This emigration is a significant, essential part of world history that is largely missing from historical explorations of black responses and resistance to slavery and disenfranchisement. How profound a movement, that formerly enslaved and free black people from America and the Caribbean could say: “We’re going home.” And then of course going to that place and having to navigate the massive challenges, as well as the subtleties of creating a republic, especially in a time when imperialist powers were land-grabbing.

I grew up hearing some folk tales, but I don’t think of the story in relation to folk tales and legends. The characters were fictionalised, and their abilities are otherworldly, but the context in which the story is placed was very real. The coupled beauty and tension of Liberia’s history is very real.

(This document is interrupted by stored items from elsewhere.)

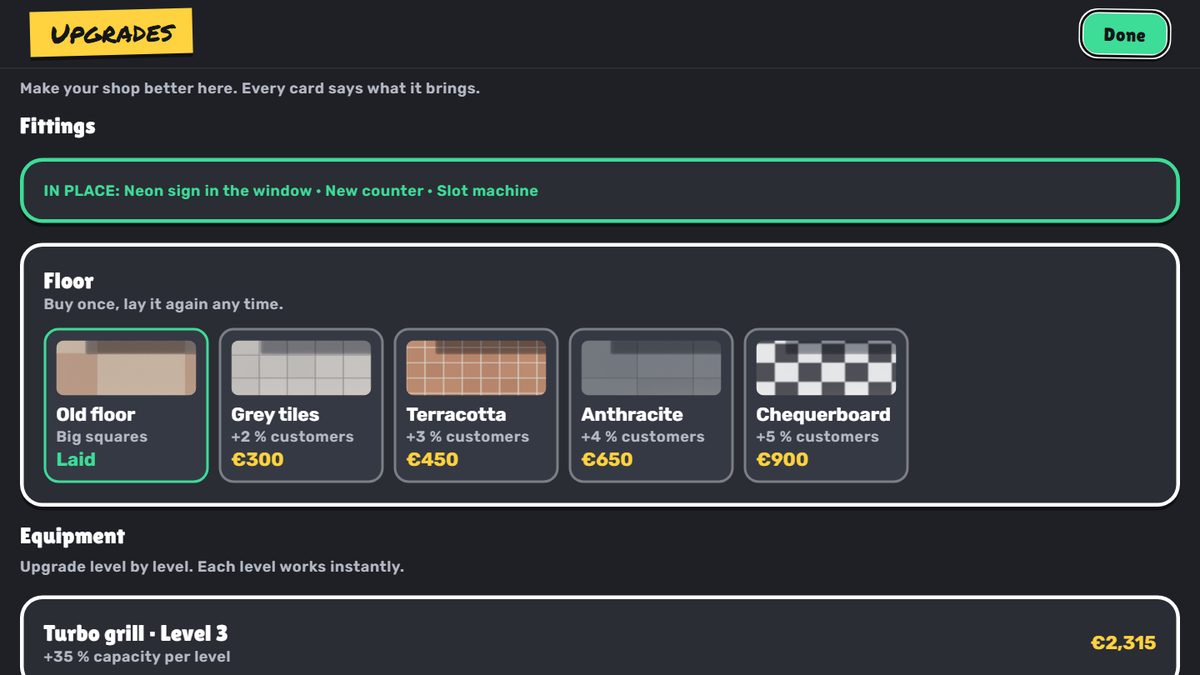The width and height of the screenshot is (1200, 675).
Task: Click the Done button
Action: (1124, 35)
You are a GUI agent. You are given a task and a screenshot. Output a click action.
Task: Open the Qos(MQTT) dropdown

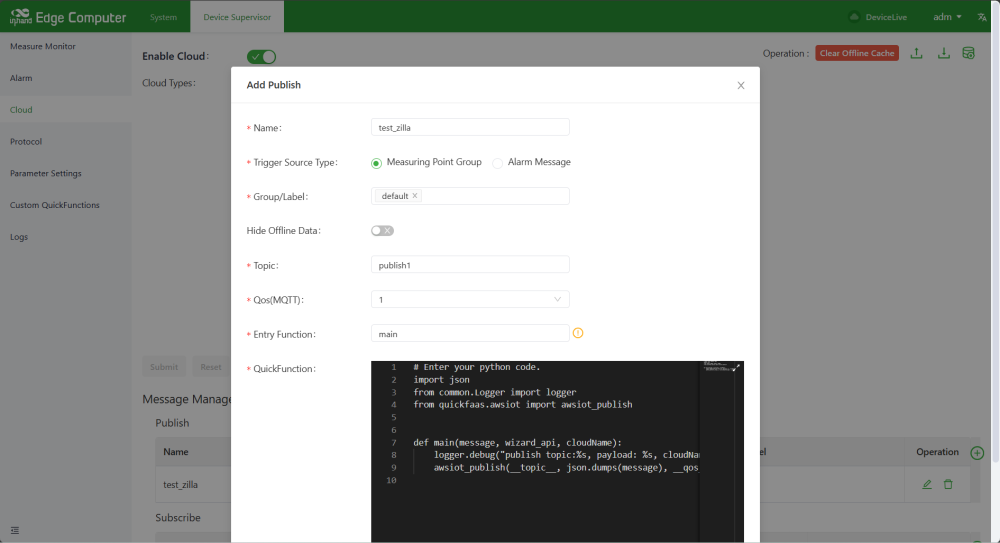pos(470,299)
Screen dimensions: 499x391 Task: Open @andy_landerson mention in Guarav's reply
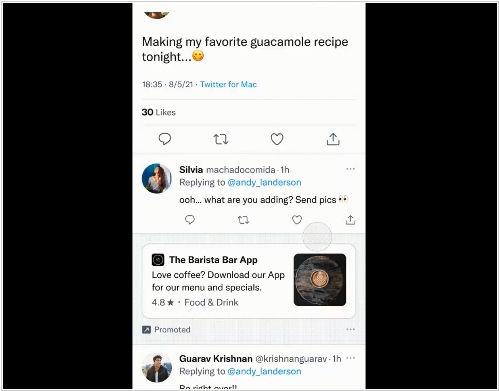click(x=264, y=371)
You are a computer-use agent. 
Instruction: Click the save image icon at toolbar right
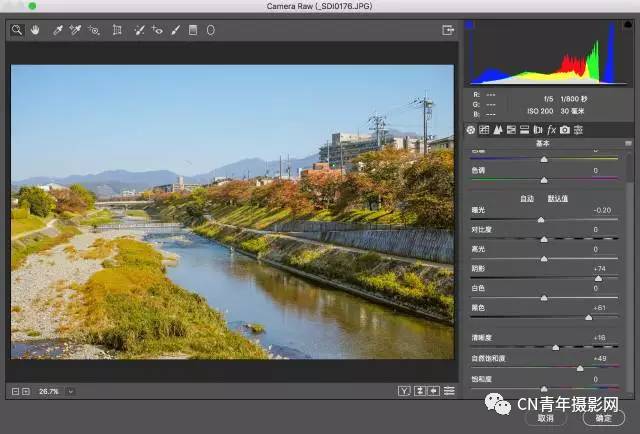447,30
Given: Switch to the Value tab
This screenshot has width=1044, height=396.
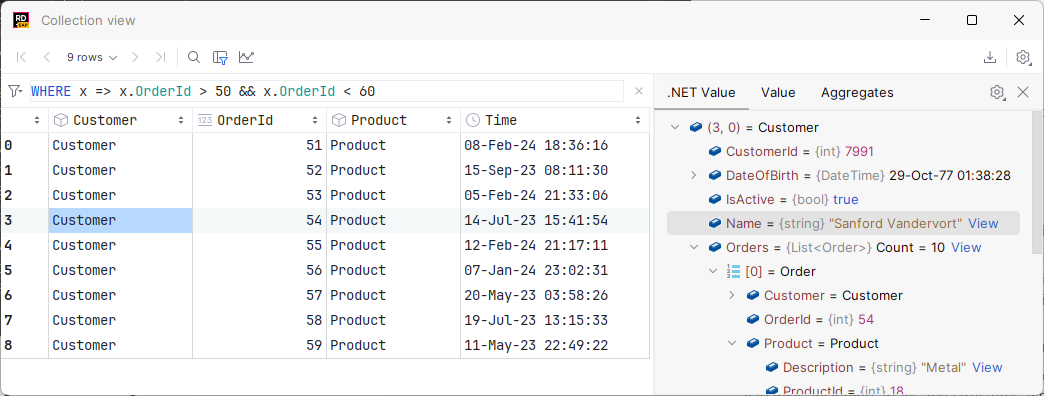Looking at the screenshot, I should [x=778, y=93].
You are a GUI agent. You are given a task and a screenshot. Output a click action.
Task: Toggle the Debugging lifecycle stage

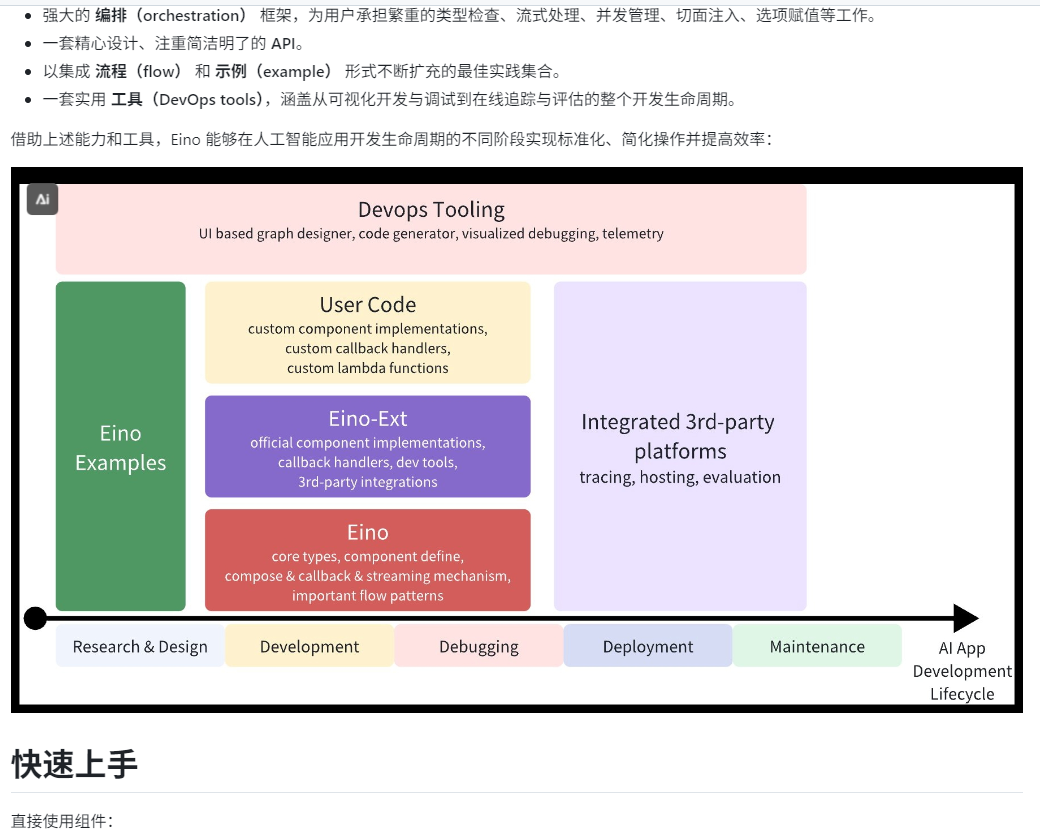(x=478, y=646)
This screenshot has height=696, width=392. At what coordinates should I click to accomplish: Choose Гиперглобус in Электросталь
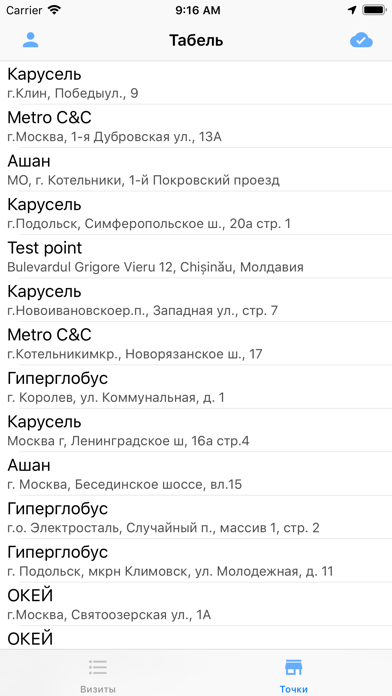point(196,518)
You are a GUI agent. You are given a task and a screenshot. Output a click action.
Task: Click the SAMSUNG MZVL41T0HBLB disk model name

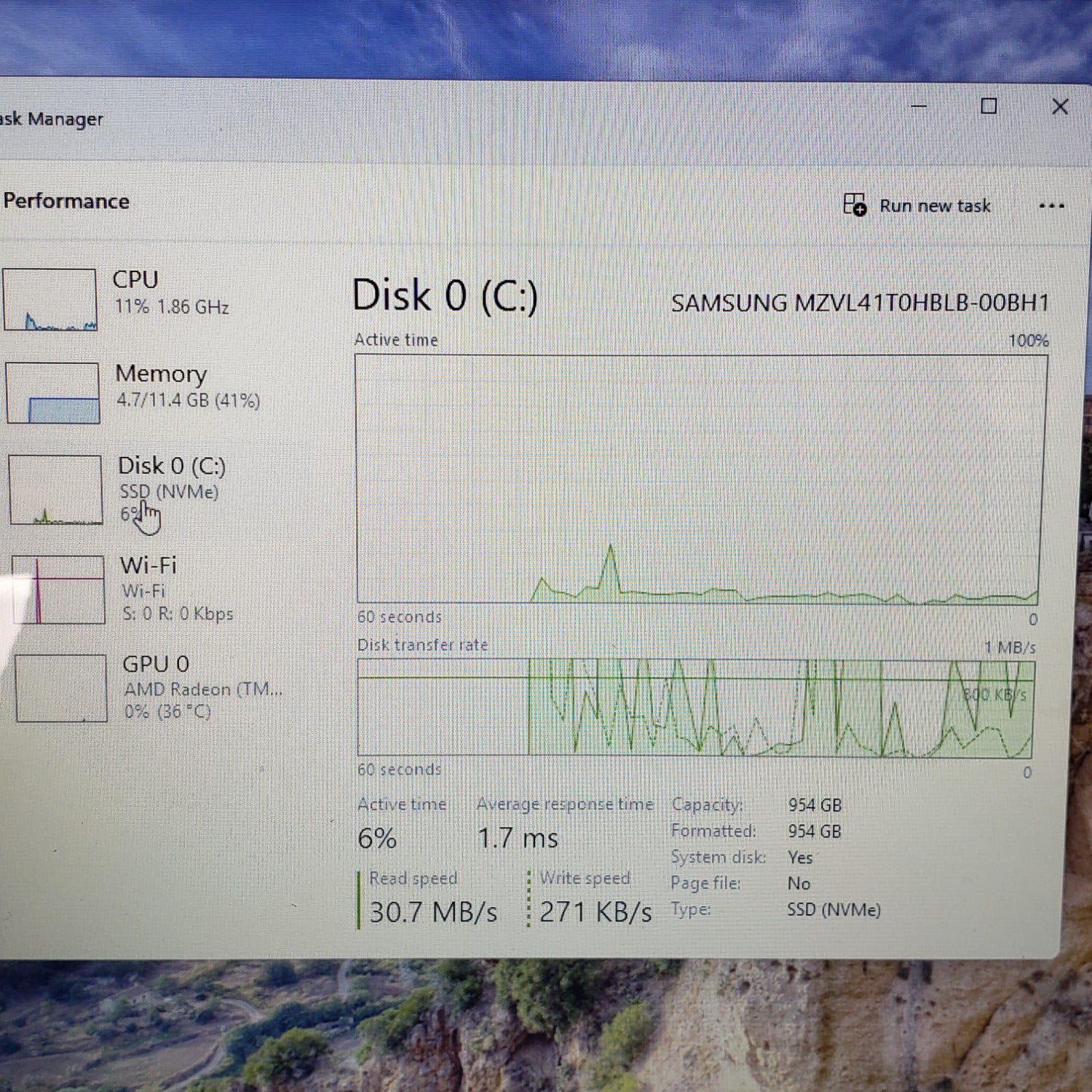(860, 303)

I also wanted to tell this story through the primary through-line of a woman. The title came from a conversation that occurs at the end of the book between the narrator and one of the gifted characters. In the Vai tradition, the king is the most powerful. Gbessa is such a powerful female character, she is the most powerful of the gifted ones, but the path her life takes is in many ways a reaction to the men around her. For me, that conversation and the title serve as commentary on the strange relationship between a woman’s power and how it functions in male-dominated, male-centric contexts.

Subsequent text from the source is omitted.